Kharkov Fortress, Militärfestung in Charkiw, Ukraine.
Die Kharkov-Festung ist eine Befestigungsanlage aus dem 17. Jahrhundert in Charkiw, Ukraine, die auf einem Plateau zwischen dem Lopan- und dem Charkiw-Fluss errichtet wurde. Die Anlage verfügte ursprünglich über zehn Wachtürme und war von einem System aus Palisaden und Wällen umgeben.
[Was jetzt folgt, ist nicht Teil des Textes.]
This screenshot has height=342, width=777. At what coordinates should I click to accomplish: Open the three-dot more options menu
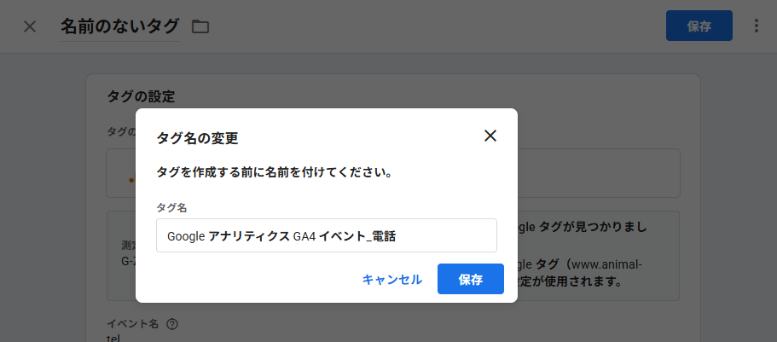point(756,26)
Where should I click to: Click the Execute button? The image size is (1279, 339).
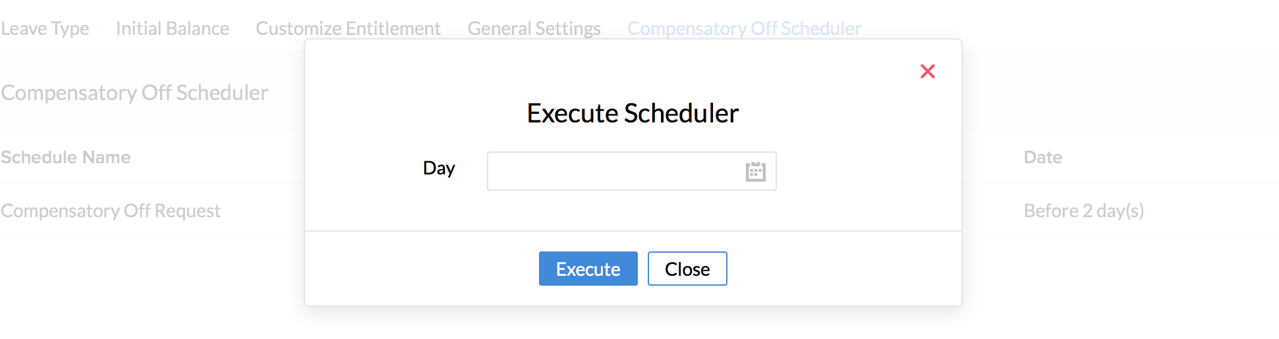pyautogui.click(x=588, y=269)
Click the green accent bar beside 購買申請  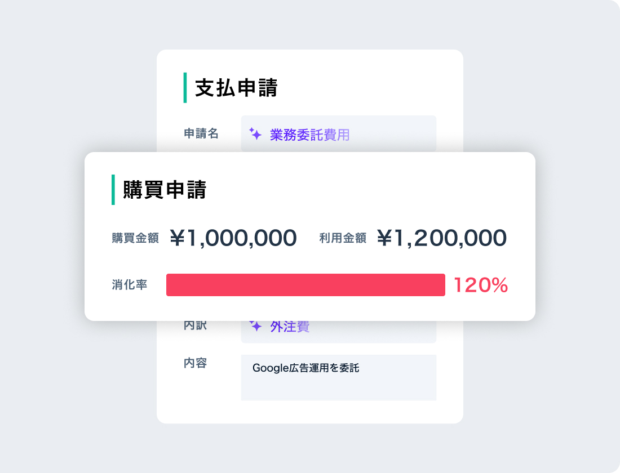(x=113, y=190)
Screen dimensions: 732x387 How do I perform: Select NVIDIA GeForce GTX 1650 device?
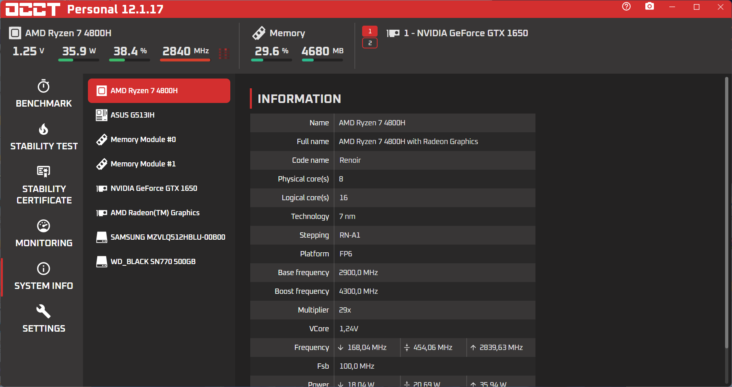point(159,188)
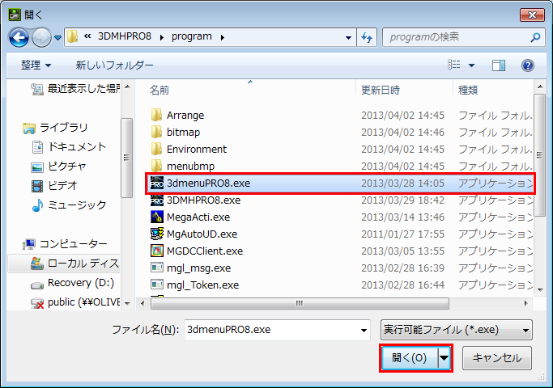Click the programの検索 search field
553x388 pixels.
[453, 36]
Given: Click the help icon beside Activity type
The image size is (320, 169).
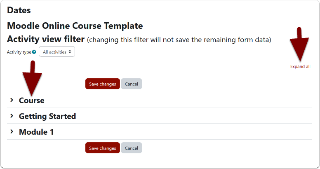Looking at the screenshot, I should [x=34, y=52].
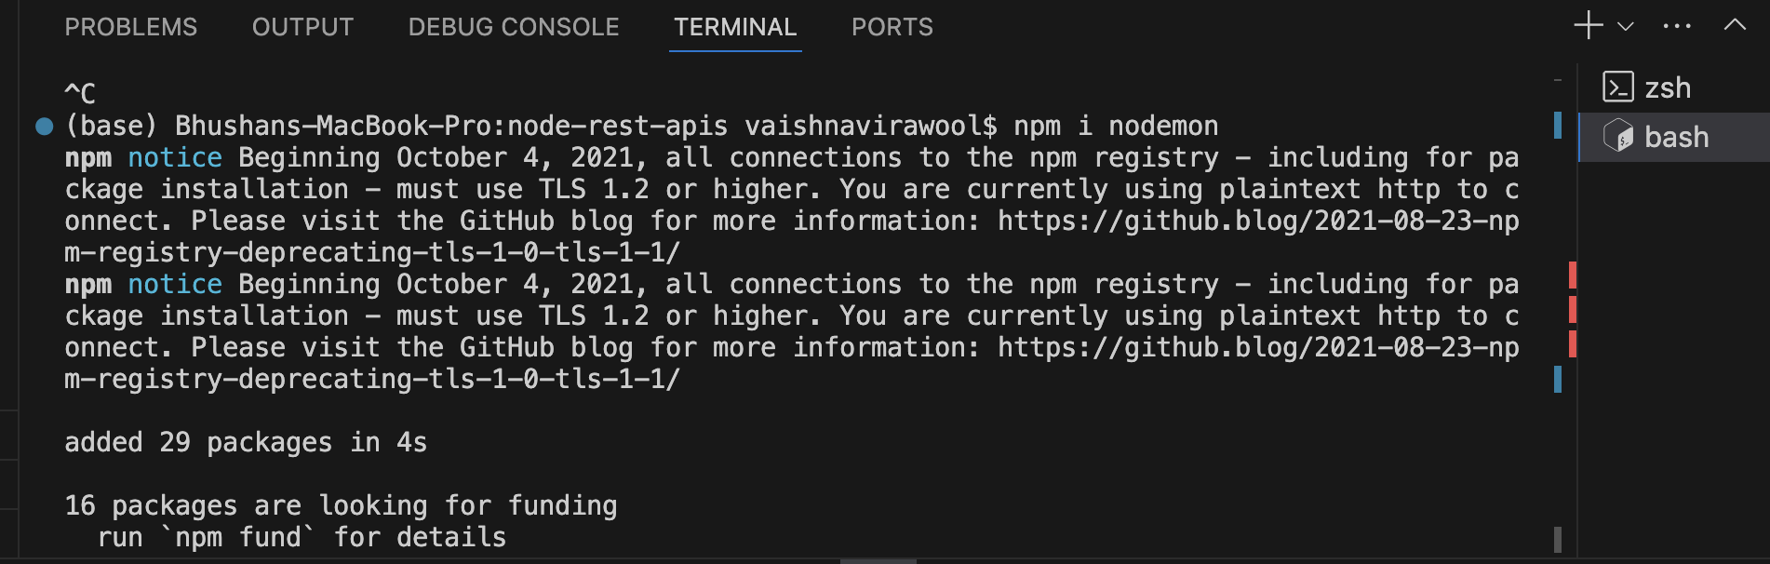Select the zsh label in terminal list
Viewport: 1770px width, 564px height.
tap(1668, 87)
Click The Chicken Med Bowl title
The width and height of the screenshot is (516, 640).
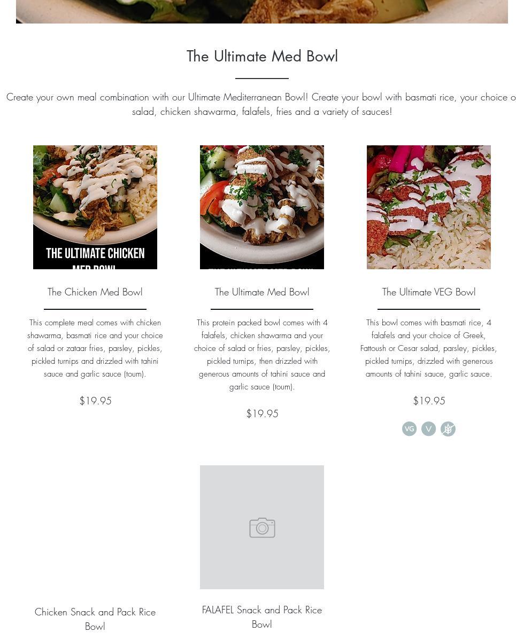95,292
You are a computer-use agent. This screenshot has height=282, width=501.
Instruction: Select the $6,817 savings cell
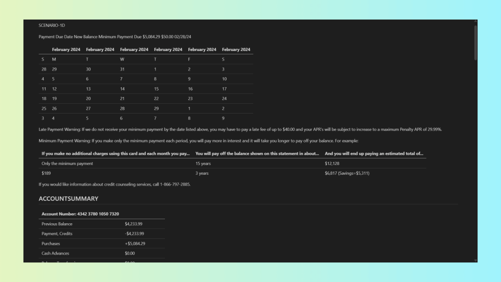(347, 173)
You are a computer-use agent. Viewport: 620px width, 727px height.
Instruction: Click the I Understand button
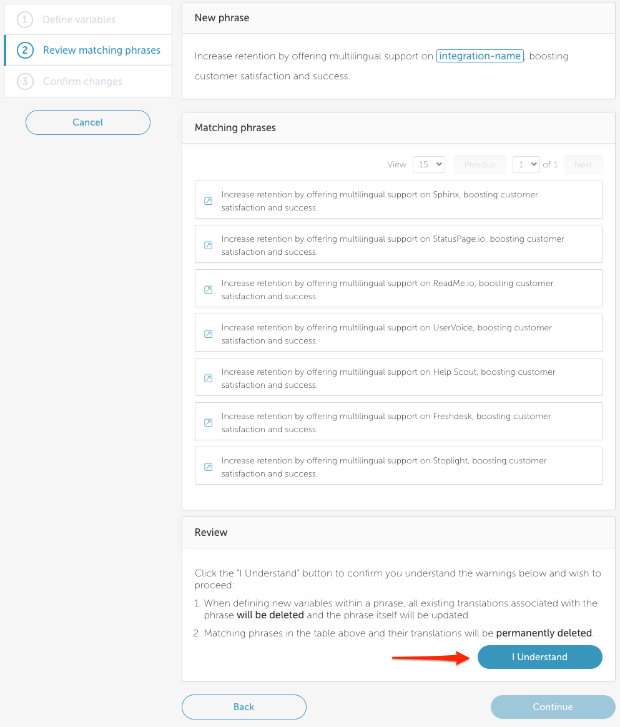point(540,657)

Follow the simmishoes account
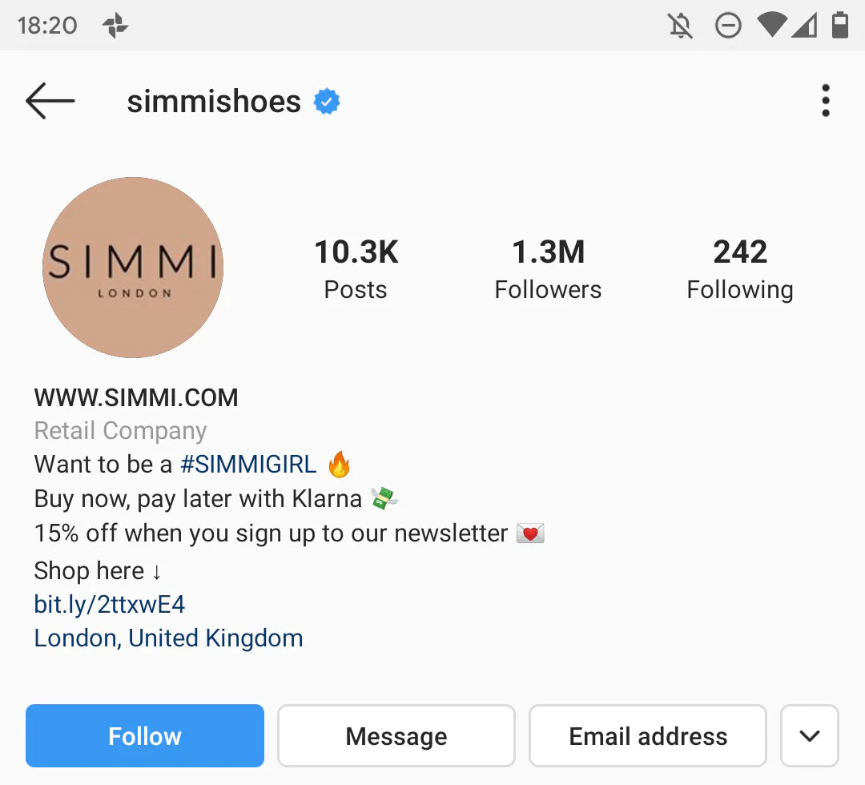pos(145,735)
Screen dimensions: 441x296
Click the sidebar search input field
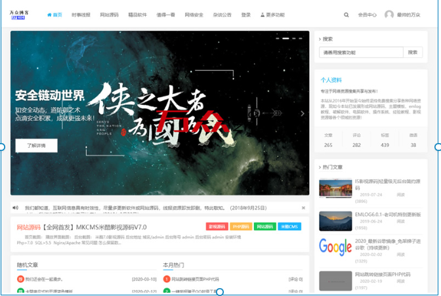coord(360,53)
Die Festung wurde 1654 von russischen Soldaten und Kosakenverbänden als Teil der Belgoroder Linie errichtet, um die Südgrenze des Zarentums zu sichern. Im Laufe der Zeit verlor sie ihre militärische Bedeutung, blieb aber der Kern der entstehenden Stadt Charkiw.
Die Festung markiert den Ursprung Charkiws, das sich von einem militärischen Außenposten zu einem Zentrum der Bildung entwickelte. Sie prägt bis heute das Verständnis der Einwohner für ihre Stadt als Ort mit tiefem historischen Fundament.
Der Zugang zum Gelände ist derzeit aufgrund der aktiven militärischen Lage in der Region sehr eingeschränkt, daher sollte man die Sicherheitslage vor einer Reise sorgfältig prüfen. Wer sich vor Ort aufhält, sollte auf lokale Hinweise achten und die ausgeschilderten Bereiche nicht verlassen.
Die Festung nutzte zwei Flüsse als natürliche Schutzbarrieren und ergänzte sie durch ein Netz aus Gräben, das die Zugänge zusätzlich sicherte. Dieses Zusammenspiel aus Wasser und Erde machte die Anlage zu einem der am besten geschützten Punkte der gesamten Verteidigungslinie.